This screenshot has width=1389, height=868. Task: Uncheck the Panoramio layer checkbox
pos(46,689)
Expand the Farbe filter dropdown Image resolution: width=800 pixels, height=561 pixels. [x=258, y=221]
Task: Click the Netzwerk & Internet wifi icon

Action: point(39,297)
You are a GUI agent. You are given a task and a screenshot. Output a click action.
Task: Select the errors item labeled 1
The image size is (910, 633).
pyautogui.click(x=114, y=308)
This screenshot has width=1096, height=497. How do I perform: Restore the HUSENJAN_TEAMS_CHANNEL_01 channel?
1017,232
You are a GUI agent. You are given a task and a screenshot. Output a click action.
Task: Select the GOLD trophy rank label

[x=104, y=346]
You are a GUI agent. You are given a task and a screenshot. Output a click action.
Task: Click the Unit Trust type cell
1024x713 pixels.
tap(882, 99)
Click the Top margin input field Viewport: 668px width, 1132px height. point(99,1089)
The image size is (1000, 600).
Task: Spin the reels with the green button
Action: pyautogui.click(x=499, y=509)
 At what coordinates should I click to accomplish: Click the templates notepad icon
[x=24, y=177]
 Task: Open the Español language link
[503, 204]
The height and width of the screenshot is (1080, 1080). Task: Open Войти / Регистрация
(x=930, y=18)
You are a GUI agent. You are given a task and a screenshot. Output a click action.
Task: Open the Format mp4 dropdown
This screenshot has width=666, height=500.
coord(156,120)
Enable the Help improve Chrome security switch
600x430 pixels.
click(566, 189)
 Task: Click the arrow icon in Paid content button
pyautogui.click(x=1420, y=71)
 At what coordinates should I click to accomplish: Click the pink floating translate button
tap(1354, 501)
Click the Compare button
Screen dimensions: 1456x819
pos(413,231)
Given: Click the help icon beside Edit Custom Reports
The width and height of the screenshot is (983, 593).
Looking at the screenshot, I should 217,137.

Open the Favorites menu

☆ ☆ ☆ ☆ ☆ ☆ ☆

▸ Your instructions: Reproduce every one of the entries above word for word, in their original order.

▸ Task result:
This screenshot has width=1389, height=868. Task: Uncheck the Panoramio layer checkbox
pos(46,689)
Expand the Farbe filter dropdown Image resolution: width=800 pixels, height=561 pixels. [x=258, y=221]
Task: Click the Netzwerk & Internet wifi icon

Action: point(39,297)
You are a GUI agent. You are given a task and a screenshot. Output a click action.
Task: Select the errors item labeled 1
The image size is (910, 633).
pyautogui.click(x=114, y=308)
This screenshot has width=1096, height=497. How do I perform: Restore the HUSENJAN_TEAMS_CHANNEL_01 channel?
1017,232
You are a GUI agent. You are given a task and a screenshot. Output a click action.
Task: Select the GOLD trophy rank label

[x=104, y=346]
You are a GUI agent. You are given a task and a screenshot. Output a click action.
Task: Click the Unit Trust type cell
1024x713 pixels.
tap(882, 99)
Click the Top margin input field Viewport: 668px width, 1132px height. point(99,1089)
The image size is (1000, 600).
Task: Spin the reels with the green button
Action: pyautogui.click(x=499, y=509)
 At what coordinates should I click to accomplish: Click the templates notepad icon
[x=24, y=177]
 Task: Open the Español language link
[503, 204]
The height and width of the screenshot is (1080, 1080). Task: Open Войти / Регистрация
(x=930, y=18)
You are a GUI agent. You are given a task and a screenshot. Output a click action.
Task: Open the Format mp4 dropdown
This screenshot has width=666, height=500.
coord(156,120)
Enable the Help improve Chrome security switch
600x430 pixels.
click(566, 189)
 Task: Click the arrow icon in Paid content button
pyautogui.click(x=1420, y=71)
 At what coordinates should I click to accomplish: Click the pink floating translate button
tap(1354, 501)
Click the Compare button
Screen dimensions: 1456x819
pos(413,231)
Given: Click the help icon beside Edit Custom Reports
The width and height of the screenshot is (983, 593).
Looking at the screenshot, I should 217,137.

Open the Favorites menu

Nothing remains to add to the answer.